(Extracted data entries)
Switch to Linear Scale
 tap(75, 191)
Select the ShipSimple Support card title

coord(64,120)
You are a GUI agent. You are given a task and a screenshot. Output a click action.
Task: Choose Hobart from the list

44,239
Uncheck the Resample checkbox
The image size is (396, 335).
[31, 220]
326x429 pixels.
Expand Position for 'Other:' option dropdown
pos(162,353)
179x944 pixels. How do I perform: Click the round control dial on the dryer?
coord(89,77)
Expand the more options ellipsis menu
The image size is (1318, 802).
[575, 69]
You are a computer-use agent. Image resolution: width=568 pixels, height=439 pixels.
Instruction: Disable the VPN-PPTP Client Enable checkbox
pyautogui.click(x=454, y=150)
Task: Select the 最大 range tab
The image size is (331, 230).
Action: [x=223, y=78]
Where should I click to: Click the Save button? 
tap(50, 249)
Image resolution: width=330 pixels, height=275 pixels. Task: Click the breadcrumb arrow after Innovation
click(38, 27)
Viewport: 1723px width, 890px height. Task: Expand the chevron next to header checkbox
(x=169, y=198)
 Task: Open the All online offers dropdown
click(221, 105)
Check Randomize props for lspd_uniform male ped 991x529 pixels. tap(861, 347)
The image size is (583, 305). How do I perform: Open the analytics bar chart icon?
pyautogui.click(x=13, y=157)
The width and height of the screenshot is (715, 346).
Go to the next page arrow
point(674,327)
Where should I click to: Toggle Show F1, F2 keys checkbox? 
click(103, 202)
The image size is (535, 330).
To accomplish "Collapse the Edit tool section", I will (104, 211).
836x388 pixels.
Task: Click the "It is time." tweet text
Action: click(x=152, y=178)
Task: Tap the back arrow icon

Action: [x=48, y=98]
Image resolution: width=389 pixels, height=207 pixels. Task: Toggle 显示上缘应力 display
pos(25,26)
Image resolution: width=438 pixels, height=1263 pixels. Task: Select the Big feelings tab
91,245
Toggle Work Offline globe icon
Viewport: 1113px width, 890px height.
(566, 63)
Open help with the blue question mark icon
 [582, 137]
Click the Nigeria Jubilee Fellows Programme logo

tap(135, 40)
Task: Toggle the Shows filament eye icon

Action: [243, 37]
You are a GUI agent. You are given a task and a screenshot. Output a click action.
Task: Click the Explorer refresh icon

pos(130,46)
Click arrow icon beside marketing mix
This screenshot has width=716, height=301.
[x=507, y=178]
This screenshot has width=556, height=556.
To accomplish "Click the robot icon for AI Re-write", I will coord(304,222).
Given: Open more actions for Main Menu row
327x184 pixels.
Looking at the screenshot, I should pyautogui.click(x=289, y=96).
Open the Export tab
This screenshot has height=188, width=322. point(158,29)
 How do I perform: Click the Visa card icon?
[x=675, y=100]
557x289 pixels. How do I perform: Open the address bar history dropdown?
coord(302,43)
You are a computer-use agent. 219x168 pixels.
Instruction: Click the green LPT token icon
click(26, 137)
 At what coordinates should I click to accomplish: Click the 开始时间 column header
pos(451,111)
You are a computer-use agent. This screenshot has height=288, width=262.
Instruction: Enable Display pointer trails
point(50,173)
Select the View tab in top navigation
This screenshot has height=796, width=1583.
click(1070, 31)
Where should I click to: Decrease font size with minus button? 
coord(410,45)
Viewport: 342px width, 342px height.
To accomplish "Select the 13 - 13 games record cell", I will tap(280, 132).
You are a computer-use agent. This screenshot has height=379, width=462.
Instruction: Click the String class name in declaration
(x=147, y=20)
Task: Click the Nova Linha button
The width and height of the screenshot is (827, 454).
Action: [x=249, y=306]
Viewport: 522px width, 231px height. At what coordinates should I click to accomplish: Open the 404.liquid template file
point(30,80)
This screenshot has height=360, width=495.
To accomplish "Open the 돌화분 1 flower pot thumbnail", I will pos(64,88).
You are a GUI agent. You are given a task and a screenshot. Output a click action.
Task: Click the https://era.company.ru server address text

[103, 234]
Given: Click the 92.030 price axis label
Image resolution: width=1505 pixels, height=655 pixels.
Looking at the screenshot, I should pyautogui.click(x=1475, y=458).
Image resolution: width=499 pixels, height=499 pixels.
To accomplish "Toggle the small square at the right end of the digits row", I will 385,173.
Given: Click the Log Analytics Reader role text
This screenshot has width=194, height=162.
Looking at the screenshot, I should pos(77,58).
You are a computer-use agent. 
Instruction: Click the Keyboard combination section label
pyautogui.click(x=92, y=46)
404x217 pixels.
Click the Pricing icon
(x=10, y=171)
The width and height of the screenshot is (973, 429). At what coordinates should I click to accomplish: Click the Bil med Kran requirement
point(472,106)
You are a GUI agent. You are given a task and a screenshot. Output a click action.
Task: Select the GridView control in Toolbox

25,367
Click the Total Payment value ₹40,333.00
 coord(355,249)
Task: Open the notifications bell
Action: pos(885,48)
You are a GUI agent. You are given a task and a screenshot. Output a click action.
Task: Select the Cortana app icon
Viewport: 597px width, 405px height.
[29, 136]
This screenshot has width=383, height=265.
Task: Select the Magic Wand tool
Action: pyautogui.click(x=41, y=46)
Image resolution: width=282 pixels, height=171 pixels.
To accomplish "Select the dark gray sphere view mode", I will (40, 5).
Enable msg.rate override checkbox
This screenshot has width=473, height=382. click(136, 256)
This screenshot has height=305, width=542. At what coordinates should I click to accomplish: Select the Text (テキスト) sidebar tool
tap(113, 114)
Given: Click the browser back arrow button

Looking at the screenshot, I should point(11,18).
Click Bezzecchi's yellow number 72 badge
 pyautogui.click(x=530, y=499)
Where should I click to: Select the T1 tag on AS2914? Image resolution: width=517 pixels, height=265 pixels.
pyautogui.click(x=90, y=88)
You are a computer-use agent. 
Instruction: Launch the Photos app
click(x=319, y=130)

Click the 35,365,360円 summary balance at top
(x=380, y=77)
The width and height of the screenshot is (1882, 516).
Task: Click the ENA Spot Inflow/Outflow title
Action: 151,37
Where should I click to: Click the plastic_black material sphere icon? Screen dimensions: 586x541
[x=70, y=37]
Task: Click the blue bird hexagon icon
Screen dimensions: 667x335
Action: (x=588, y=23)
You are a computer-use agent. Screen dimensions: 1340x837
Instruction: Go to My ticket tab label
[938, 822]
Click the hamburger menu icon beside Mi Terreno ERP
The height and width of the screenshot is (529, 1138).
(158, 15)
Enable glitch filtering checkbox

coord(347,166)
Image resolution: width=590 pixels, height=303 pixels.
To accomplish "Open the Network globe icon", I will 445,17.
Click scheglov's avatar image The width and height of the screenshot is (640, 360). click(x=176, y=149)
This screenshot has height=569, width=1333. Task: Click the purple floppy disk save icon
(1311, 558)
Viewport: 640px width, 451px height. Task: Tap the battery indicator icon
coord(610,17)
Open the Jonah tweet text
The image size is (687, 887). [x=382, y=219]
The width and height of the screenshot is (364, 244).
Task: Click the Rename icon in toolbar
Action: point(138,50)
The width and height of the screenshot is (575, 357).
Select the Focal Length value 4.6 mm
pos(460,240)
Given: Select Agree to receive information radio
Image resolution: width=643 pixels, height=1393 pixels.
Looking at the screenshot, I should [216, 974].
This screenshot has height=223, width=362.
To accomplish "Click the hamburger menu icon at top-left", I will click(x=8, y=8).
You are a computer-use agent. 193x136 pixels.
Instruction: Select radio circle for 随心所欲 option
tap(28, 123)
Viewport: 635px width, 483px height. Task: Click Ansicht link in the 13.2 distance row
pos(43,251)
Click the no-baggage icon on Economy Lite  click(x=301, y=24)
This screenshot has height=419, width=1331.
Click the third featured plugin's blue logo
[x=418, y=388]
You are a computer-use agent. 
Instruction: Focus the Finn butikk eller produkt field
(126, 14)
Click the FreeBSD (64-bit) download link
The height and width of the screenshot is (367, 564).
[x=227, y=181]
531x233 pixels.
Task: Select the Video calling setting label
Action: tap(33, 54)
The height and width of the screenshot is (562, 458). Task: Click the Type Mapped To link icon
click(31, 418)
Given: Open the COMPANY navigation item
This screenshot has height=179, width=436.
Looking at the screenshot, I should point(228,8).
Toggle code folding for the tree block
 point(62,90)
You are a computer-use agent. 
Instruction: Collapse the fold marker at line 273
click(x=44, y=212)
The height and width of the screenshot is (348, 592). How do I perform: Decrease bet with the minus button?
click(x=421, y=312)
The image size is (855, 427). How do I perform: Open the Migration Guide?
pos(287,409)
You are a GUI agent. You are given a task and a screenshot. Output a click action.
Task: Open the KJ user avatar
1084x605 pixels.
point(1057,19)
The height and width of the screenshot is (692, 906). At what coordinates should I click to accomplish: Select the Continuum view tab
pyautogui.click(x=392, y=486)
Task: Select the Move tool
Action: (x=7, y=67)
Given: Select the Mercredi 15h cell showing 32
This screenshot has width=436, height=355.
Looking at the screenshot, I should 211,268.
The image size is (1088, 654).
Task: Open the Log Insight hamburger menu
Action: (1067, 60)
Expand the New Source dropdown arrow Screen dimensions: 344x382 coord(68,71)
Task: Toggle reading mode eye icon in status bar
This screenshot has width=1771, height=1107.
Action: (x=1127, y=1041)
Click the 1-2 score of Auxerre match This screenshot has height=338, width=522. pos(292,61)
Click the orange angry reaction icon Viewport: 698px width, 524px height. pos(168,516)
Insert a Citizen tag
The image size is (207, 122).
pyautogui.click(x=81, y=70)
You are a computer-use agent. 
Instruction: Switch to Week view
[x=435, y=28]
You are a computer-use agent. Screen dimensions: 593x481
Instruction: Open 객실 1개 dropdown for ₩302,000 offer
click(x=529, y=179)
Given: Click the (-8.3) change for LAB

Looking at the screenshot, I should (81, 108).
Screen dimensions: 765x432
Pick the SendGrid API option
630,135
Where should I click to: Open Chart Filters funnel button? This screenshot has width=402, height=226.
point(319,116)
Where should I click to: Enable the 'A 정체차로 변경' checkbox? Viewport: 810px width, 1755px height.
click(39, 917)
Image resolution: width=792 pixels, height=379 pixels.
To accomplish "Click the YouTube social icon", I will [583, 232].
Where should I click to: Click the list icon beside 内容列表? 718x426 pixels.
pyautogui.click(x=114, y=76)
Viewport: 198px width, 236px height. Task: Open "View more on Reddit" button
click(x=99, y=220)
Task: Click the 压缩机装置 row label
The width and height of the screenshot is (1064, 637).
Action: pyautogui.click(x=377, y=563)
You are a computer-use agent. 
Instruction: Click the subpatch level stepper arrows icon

§ **TASK OBJECTIVE**: Look for the string "globe" in the entries above. Copy every line that has it.

§ **EXERCISE ANSWER**:
Toggle Work Offline globe icon
To accomplish "Open the Network globe icon", I will 445,17.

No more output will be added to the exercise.